In the heat of a Missouri summer, in 2000, I began the work of editing the Journal of American Folklore. Reinhold Hill, the first graduate student assistant to work on JAF with me, moved a small computer into my office in Tate Hall on the University of Missouri campus. Aware since those early days of the tremendous responsibility of editing this journal, I have had the opportunity to work with several amazing people who have helped to edit this journal over the past five years: Reinhold Hill, Jackie McGrath, David Todd Lawrence, David Allred, LuAnne Roth, Lisa Rathje, Shelley Ingram, Willow Mullins, and Brandy Taylor. I thank them for their meticulous work, dedication to the journal and the discipline, and unflagging sense of humor, even on the darkest of days in some pretty bleak office spaces. Their hard work made it possible for the journal to be sent to the press on time, be as free of errors as was humanly possible, and proudly stand as the signature journal of the American Folklore Society.

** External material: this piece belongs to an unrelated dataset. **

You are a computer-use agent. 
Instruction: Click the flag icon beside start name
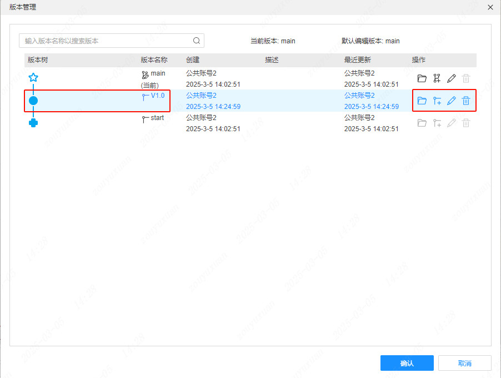click(x=143, y=118)
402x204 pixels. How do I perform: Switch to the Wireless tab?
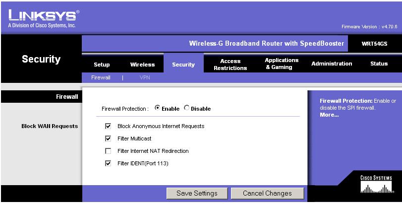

Over the years, I have also turned to Shalom Staub and Tim Lloyd, who have both served as executive director of AFS during my tenure as JAF editor; their consistent support, encouragement, and understanding was invaluable when things got hectic or rocky. I thank the various review editors who have served JAF during the past five years: Moira Smith, Peter Narváez, Betty Belanus, Daniel Wojcik, Sharon Sherman, Patricia Sawin, and Pravina Shukla; the members of the JAF editorial board: Diane Goldstein, Barbro Klein, Debora Kodish, Sw. Anand Prahlad, Jeff Todd Titon, and Patricia Turner; the authors of articles, notes, and dialogues; the anonymous reviewers of articles; all the reviewers of books, sound recordings, films, and exhibits; and the various editors at the American Anthropological Association and the University of Illinois Press who have guided the journal from our hands through the editorial and production stages—Julie Peluso, Joyanna Wilson, and Elizabeth Graves (AAA), and Clyde Wantland and Heather Munson (UIP). Without the unique expertise and contribution of each of these individuals, we would surely have despaired. I also want to congratulate the members of the AFS executive board for their continued support and recognition of the importance of the Journal of American Folklore. At the University of Missouri, I need to thank the dean of arts and science, the English department chair and secretaries, and the arts and sciences computer staff for their kind assistance on matters as mundane as mailing codes and as huge as space, computers, and printers that work.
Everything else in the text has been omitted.